**School Donation Analysis** 🏫

The below notebook is an attempt to use various tools available in **python** to work on the dataset

**School_Donations** which contains over*4687884* record of the **schools**

their various departments, the **teachers** involved in the donation drives

and the *states* of **United States** which organized projects in the school

for the purpose of **donation generation**


**Importing the Libraries**

**numpy** for working on arrays

**pandas** for working and creating our own datasets

**matplotlib, pyplot, cufflinks** for visualisation of results

**datetime** Datetime module supplies classes to work with date and time. These classes provide a number of functions to deal with dates, times and time intervals.

> **Directive**: Recast the paragraph of the school donation analysis that begins "The below notebook is an attempt" as a brief bulleted list that keeps its main facts. The data that follow are unrelated to the school donation analysis above.

> **Material**:

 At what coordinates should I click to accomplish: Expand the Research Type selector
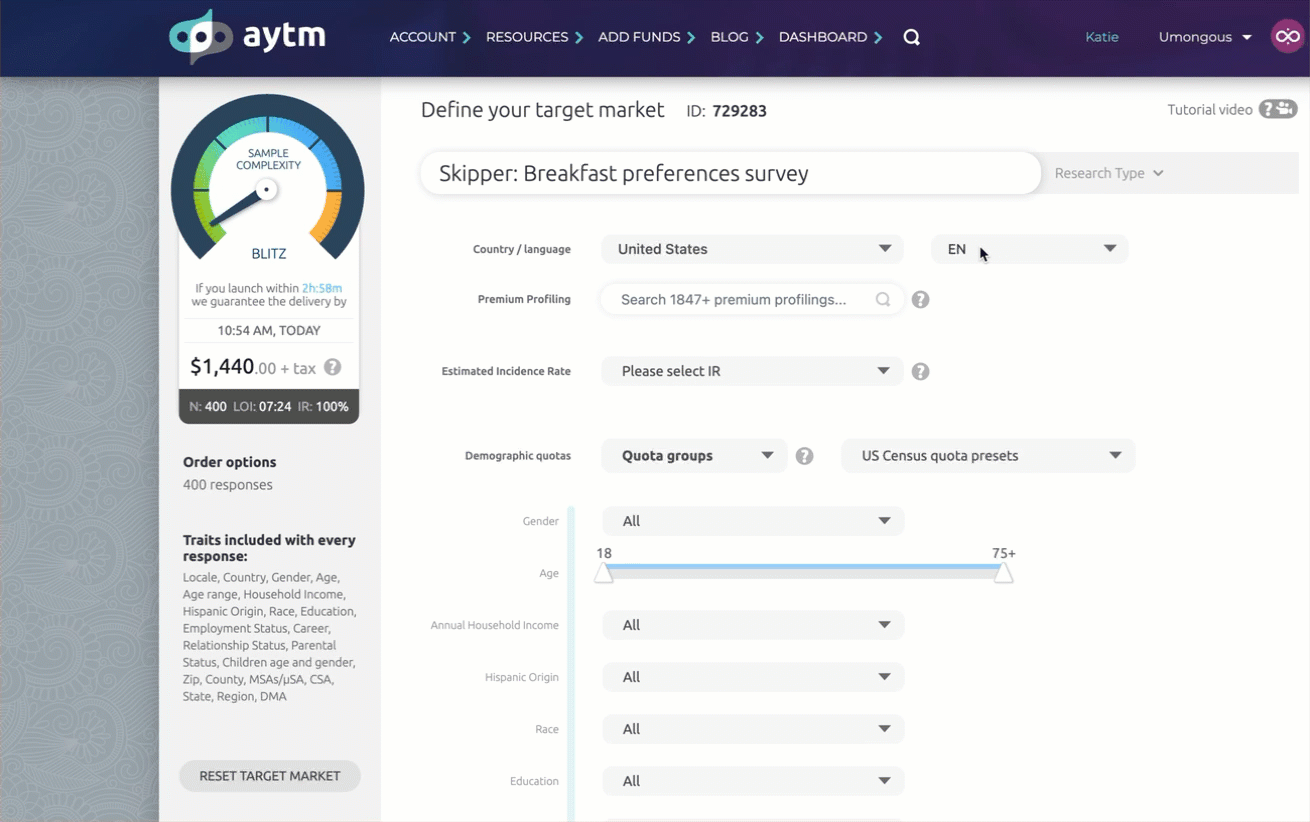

> **The answer**:
- The notebook uses various Python tools to work on the School_Donations dataset.
- The dataset holds over 4687884 records of schools.
- It covers the schools' departments and the teachers involved in donation drives.
- It also covers the U.S. states that organized projects in the schools to generate donations.